OBJECTIVE >> Quote everything from the line containing "You are a computer-use" down to the line containing "click(79, 432)", with both of those lines included, and leave the pictures out of your answer.

RECORD EXCERPTS >>
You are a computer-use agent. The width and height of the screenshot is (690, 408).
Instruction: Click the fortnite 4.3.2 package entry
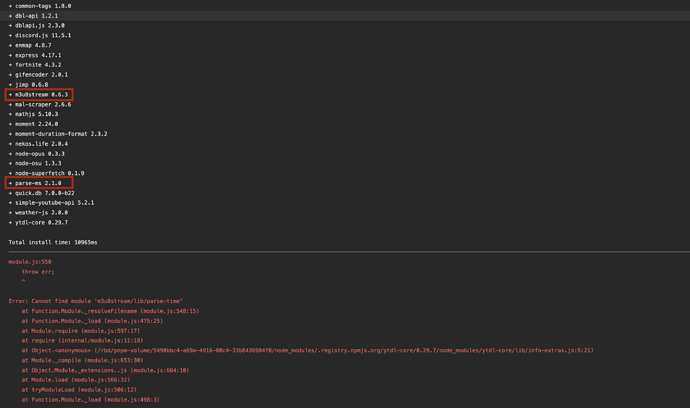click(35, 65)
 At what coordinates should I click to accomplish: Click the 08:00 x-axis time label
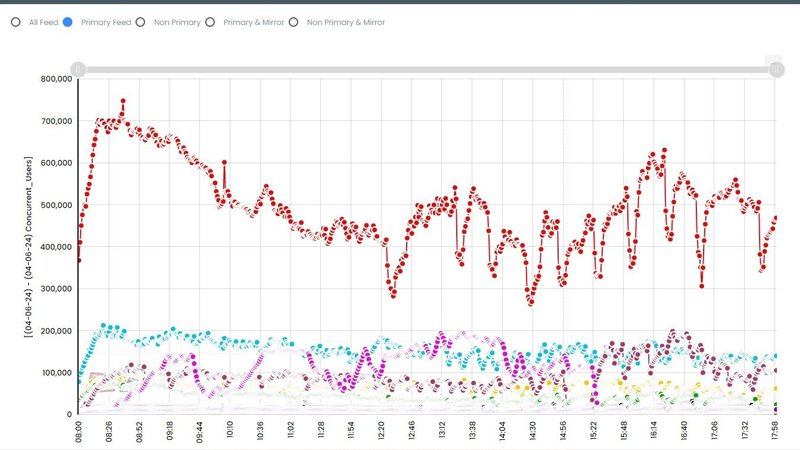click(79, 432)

* * *

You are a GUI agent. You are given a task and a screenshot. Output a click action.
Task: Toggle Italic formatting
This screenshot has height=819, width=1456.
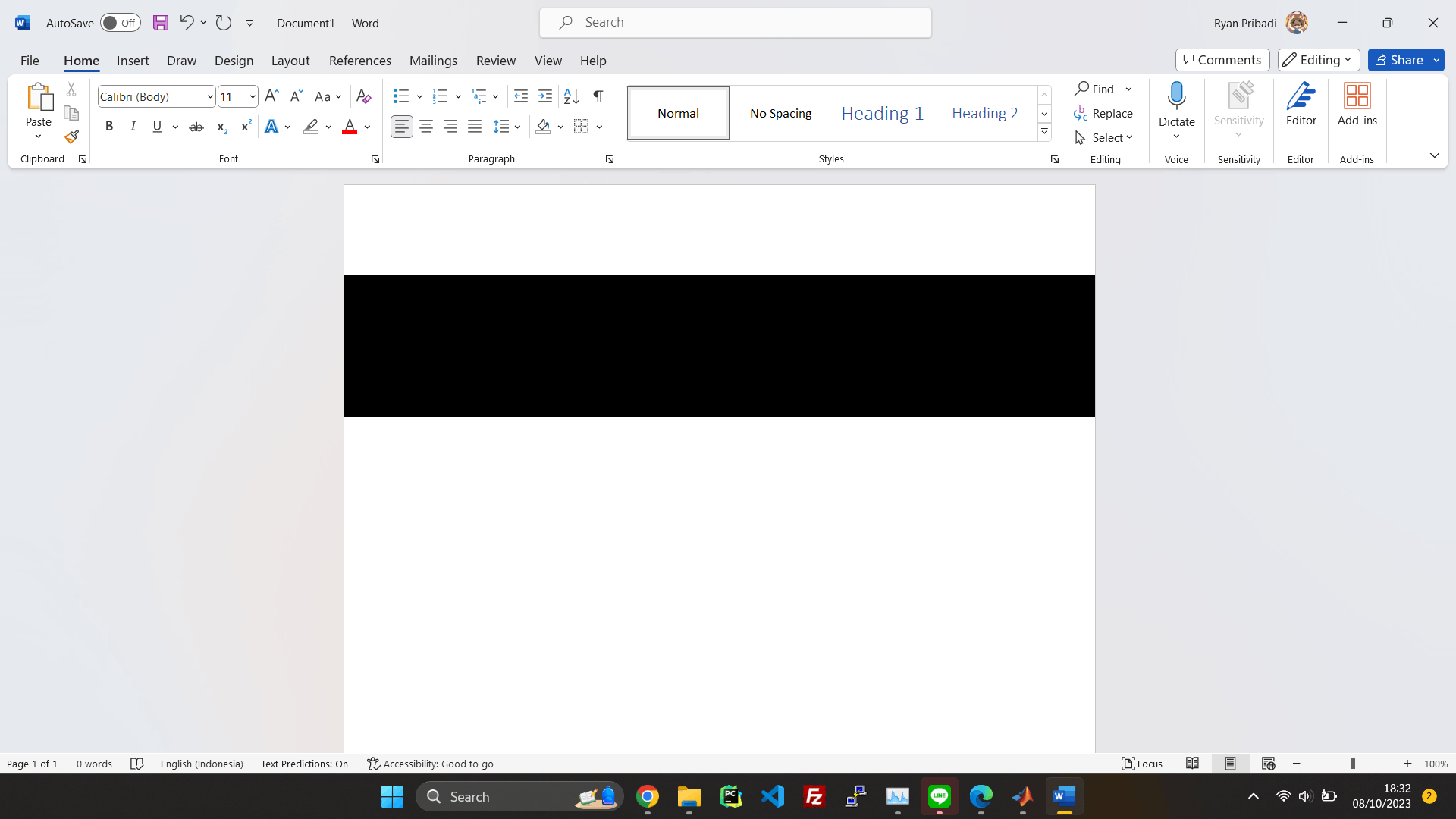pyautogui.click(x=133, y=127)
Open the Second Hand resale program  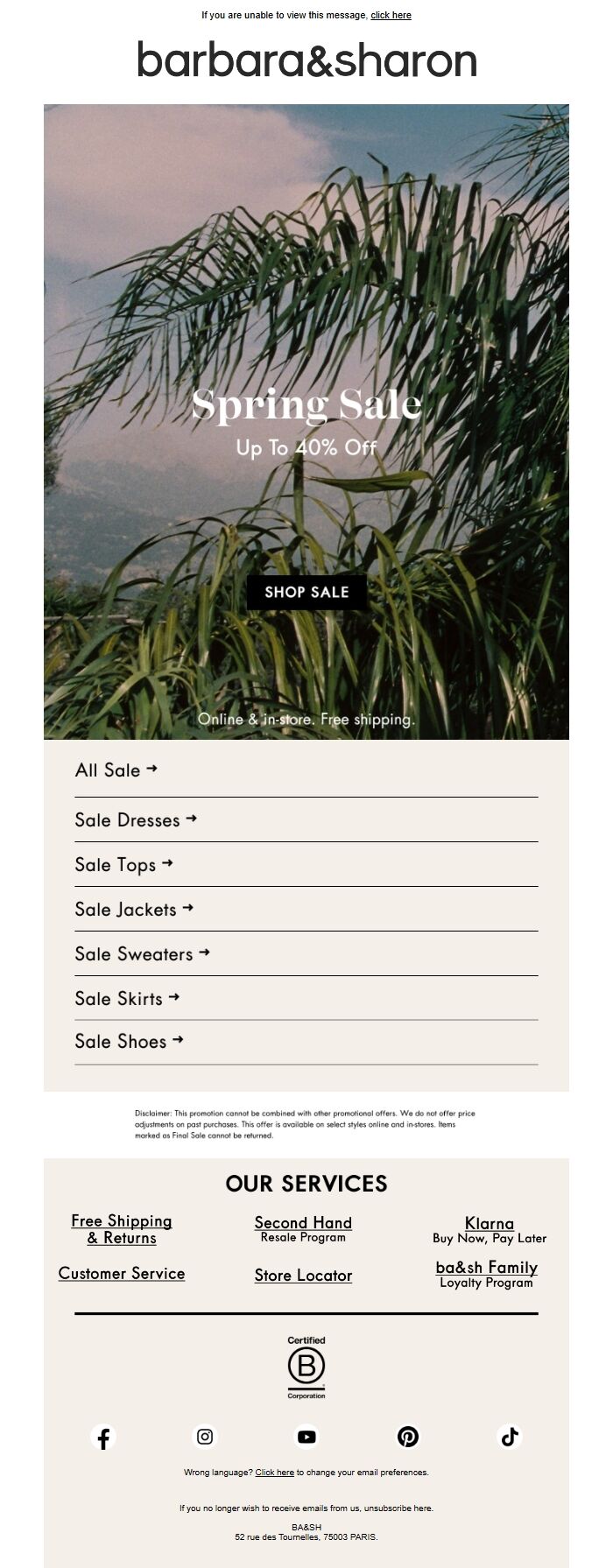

OUTPUT FOR THIS EXERCISE >>
You are a computer-use agent. The width and height of the screenshot is (690, 408).
Instruction: Click the fortnite 4.3.2 package entry
click(35, 65)
 At what coordinates should I click to accomplish: Click the 08:00 x-axis time label
click(79, 432)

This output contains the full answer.